● About this exercise
Would you transcribe word for word every line from the one containing "Free Job Alert (506, 53)" to the end of the data, both ends included, and leave out the rest?
•••••
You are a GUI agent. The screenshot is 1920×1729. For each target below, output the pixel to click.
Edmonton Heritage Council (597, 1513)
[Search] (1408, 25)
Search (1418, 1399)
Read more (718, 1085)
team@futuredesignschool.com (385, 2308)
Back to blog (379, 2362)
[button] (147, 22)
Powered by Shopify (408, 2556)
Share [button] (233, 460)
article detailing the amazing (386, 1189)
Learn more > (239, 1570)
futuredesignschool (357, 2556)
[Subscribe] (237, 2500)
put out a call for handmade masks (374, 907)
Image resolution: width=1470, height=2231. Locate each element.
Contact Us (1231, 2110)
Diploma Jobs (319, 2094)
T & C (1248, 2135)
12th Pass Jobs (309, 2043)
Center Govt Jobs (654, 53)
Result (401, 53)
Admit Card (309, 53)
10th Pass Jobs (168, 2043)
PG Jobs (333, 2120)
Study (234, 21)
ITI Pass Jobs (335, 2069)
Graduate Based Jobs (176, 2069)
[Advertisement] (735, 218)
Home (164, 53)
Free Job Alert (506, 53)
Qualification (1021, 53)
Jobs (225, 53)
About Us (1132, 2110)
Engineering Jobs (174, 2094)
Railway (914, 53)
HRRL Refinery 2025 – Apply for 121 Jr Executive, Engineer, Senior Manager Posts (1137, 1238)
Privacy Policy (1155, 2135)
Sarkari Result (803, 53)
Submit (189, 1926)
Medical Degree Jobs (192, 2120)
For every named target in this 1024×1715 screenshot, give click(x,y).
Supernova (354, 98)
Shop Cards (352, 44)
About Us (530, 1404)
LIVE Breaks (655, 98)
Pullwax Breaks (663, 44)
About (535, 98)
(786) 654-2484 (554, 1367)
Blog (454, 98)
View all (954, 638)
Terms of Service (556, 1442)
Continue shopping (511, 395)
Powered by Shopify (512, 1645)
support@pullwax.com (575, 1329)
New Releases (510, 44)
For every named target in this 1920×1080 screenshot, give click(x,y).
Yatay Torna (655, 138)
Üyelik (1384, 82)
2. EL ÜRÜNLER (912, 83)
•••••
● Response area
Free Job Alert (506, 53)
Qualification (1021, 53)
Jobs (225, 53)
About Us (1132, 2110)
Engineering Jobs (174, 2094)
Railway (914, 53)
HRRL Refinery 2025 – Apply for 121 Jr Executive, Engineer, Senior Manager Posts (1137, 1238)
Privacy Policy (1155, 2135)
Sarkari Result (803, 53)
Submit (189, 1926)
Medical Degree Jobs (192, 2120)
For every named target in this 1024×1715 screenshot, give click(x,y).
Supernova (354, 98)
Shop Cards (352, 44)
About Us (530, 1404)
LIVE Breaks (655, 98)
Pullwax Breaks (663, 44)
About (535, 98)
(786) 654-2484 (554, 1367)
Blog (454, 98)
View all (954, 638)
Terms of Service (556, 1442)
Continue shopping (511, 395)
Powered by Shopify (512, 1645)
support@pullwax.com (575, 1329)
New Releases (510, 44)
For every named target in this 1920×1080 screenshot, give click(x,y).
Yatay Torna (655, 138)
Üyelik (1384, 82)
2. EL ÜRÜNLER (912, 83)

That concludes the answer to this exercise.